**Quoted passage:**
[START]
How to plot 3D scatter diagram using ggplot?

I tried to use the plotly package, but it is not working in my case at all. The ggplot package is working for 2D plots but it is giving an error when adding one more axis. How to solve this issue?
ggplot(data,aes(x=D1,y=D2,z=D3,color=Sample)) +
geom_point()
How to add one more axis and get the 3D plot in this?
Since you tagged your question with plotly and said that you've tried to use it with plotly, I think it would be helpful to give you a working code solution in plotly:
Creating some data to plot with:
set.seed(417)
library(plotly)
temp <- rnorm(100, mean=30, sd=5)
pressure <- rnorm(100)
dtime <- 1:100
Graphing your 3d scatterplot using plotly's scatter3d type:
plot_ly(x=temp, y=pressure, z=dtime, type="scatter3d", mode="markers", color=temp)
[END]
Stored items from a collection
[START]
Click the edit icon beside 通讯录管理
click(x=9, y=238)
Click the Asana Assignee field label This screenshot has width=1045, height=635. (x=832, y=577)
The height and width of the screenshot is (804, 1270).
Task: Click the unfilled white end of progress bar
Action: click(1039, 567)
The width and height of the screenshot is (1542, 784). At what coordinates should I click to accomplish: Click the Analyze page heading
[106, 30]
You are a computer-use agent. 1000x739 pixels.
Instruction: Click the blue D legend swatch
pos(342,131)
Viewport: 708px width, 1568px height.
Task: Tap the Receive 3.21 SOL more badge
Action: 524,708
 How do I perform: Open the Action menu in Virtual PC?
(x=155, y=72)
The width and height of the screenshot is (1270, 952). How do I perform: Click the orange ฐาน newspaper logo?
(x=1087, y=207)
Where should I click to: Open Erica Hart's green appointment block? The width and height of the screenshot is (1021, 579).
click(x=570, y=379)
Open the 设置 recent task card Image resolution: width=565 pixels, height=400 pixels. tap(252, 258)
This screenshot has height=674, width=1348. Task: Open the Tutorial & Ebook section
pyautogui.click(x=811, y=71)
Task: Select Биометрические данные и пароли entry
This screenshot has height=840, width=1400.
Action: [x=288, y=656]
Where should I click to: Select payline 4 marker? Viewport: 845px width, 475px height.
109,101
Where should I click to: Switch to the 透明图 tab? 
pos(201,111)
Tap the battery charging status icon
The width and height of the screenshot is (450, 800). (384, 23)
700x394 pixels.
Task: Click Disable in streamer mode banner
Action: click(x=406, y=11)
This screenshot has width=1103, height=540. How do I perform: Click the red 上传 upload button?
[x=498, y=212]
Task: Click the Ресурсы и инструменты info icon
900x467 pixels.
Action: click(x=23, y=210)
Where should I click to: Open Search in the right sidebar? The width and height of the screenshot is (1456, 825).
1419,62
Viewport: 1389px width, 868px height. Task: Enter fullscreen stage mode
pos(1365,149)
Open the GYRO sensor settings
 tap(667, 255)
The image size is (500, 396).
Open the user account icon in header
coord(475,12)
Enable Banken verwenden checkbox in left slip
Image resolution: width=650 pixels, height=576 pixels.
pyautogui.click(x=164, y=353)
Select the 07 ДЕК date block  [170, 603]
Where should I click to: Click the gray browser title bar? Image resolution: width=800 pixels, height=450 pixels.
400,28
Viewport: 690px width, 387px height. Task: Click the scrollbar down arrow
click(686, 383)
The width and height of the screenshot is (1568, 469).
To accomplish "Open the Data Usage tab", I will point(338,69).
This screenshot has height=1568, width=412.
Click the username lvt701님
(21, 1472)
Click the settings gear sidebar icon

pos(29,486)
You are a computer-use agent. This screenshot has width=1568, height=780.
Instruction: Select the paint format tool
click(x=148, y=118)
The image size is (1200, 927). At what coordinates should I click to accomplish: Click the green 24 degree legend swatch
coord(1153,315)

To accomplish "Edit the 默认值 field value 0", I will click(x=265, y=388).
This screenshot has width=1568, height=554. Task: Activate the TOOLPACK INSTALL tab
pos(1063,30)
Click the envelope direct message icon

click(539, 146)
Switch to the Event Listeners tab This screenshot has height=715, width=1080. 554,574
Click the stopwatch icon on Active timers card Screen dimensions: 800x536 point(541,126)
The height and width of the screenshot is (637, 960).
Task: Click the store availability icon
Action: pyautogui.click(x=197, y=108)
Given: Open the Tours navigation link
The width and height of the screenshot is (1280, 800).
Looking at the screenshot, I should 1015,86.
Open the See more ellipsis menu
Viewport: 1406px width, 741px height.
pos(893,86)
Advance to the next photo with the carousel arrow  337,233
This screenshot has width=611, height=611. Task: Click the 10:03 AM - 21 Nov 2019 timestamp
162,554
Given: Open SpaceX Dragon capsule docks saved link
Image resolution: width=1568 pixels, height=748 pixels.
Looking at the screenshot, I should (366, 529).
[END]
**Short exercise:** Print the part of the thread on 3D scatter plots that runs from "I tried to use" to "geom_point()".

**The result:**
I tried to use the plotly package, but it is not working in my case at all. The ggplot package is working for 2D plots but it is giving an error when adding one more axis. How to solve this issue?
ggplot(data,aes(x=D1,y=D2,z=D3,color=Sample)) +
geom_point()